Teksten en liedjes mogen zo hier en daar in conceptuele staat verkeren, hard gelachen wordt er. Ook mislukkinkjes leiden tot hilariteit, dat is aan Sjaak wel toevertrouwd. Vanaf nu zal de show in razend tempo groeien, gekruid door de actueelste actualiteit. De zaal zit nokkievol, het publiek is trouw en gul.
Enige tijd geleden leek dit theater ten prooi te vallen aan gemeentelijke bezuinigingen, maar ze hebben doorgezet met een goed programma en enthousiaste mensen.
Cultureel ondernemerschap optima forma, een prestatie die ongetwijfeld misbruikt zal worden door politieke kunstbeulen als legitimatie om glimlachend te blijven korten op essentiële zaken als kunst en cultuur. Het theater is een plek waar de fantasie geprikkeld en ontwikkeld wordt. De verbeelding die de mens in iedere toekomst hard nodig heeft.

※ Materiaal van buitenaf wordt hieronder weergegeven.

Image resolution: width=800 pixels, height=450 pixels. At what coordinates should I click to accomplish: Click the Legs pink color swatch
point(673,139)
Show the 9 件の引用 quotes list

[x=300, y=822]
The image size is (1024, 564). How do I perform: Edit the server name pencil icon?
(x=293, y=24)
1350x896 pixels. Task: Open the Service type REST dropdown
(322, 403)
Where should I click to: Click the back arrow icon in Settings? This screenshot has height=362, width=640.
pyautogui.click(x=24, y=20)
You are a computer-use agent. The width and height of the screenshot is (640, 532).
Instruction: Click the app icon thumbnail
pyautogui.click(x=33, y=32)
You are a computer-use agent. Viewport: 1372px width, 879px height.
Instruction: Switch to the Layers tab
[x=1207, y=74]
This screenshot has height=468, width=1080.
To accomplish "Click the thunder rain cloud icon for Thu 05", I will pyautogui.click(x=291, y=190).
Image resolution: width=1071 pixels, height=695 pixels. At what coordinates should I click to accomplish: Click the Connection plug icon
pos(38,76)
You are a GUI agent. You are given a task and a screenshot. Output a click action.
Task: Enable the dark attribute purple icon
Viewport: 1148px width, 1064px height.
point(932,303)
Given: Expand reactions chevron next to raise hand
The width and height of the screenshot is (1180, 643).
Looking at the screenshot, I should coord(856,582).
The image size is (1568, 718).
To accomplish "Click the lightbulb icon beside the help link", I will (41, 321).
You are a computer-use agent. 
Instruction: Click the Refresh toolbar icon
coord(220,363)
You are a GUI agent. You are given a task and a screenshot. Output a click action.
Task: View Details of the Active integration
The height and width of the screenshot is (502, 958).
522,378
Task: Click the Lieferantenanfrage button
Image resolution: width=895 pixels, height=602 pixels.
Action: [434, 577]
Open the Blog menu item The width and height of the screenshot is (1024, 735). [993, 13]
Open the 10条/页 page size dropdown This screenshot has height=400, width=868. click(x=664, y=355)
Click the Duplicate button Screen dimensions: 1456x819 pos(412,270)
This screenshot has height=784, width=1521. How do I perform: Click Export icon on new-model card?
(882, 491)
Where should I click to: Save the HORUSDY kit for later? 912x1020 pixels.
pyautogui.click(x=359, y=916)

De werkelijkheid volgt immers vanzelf en overtreft regelmatig de meest bizarre verzinselen der poëten en dramaschrijvers. Maar genoeg over Donald Trump. Een veel mooier complot dan alle politieke samenzweringen is het verbond dat artiest en publiek smeden in de geconcentreerde periode dat zij elkaar treffen. Met z’n honderdenenen in een klein zaaltje, iedereen gemotiveerd om er iets moois van te maken.
Ook theater Dakota aan de Zuidlarenstraat heeft die kwaliteit. Ze hebben er behalve een prachtige theaterzaal ook een knus filmhuis met uitstekende films. Ik zag er Tonio, de verfilming van Adri van der Heijdens requiem voor zijn zoon. Weergaloos. Toen het licht aanging zaten mijn medekijkers vastgenageld aan hun stoelen. Met enig horten en stoten hernam het leven zijn loop.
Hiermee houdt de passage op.